--- Begin Data for this exercise ---

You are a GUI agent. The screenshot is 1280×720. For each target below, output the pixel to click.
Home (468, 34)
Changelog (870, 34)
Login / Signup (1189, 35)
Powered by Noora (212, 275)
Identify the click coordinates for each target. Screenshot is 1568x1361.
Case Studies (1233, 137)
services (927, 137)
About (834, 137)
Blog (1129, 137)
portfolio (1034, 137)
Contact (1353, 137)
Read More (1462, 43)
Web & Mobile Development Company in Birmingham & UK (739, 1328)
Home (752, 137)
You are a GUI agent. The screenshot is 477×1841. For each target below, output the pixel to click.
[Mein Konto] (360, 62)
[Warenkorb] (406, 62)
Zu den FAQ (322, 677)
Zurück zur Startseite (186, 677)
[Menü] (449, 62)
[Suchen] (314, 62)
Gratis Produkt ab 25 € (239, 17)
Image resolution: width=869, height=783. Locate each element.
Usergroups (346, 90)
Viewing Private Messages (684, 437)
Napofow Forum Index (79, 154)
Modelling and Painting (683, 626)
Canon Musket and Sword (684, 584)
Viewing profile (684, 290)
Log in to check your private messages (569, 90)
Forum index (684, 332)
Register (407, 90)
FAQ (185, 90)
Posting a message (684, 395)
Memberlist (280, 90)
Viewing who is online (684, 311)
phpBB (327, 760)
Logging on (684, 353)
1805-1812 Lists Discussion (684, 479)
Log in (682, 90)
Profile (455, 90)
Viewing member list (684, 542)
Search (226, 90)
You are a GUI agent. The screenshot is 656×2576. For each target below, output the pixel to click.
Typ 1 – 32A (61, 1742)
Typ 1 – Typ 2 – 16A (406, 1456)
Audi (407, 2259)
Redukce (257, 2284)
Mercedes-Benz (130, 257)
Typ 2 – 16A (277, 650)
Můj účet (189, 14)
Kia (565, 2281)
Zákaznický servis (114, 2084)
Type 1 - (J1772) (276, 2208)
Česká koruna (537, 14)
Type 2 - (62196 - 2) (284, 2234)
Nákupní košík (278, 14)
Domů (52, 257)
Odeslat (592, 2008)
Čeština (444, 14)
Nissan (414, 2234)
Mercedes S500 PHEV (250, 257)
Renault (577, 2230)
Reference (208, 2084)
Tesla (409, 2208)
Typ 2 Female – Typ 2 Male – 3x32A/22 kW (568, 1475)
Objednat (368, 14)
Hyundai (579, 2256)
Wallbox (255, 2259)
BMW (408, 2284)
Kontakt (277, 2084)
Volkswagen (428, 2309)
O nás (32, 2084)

--- End Data for this exercise ---

=== Short problem ===
Scale the lines from the line with "You are a GUI agent. The screenshot is 656×2576." to the line with "Domů (52, 257)" by writing all of them out again, requests included. Multiply every coordinate in the answers by 0.45 and round each to a whole number, with halves rounded up.

=== Exercise response ===
You are a GUI agent. The screenshot is 656×2576. For each target below, output the pixel to click.
Typ 1 – 32A (27, 784)
Typ 1 – Typ 2 – 16A (183, 655)
Audi (183, 1017)
Redukce (116, 1028)
Mercedes-Benz (59, 116)
Typ 2 – 16A (125, 293)
Můj účet (85, 6)
Kia (254, 1026)
Zákaznický servis (51, 938)
Type 1 - (J1772) (124, 994)
Česká koruna (242, 6)
Type 2 - (62196 - 2) (128, 1005)
Nákupní košík (125, 6)
Domů (23, 116)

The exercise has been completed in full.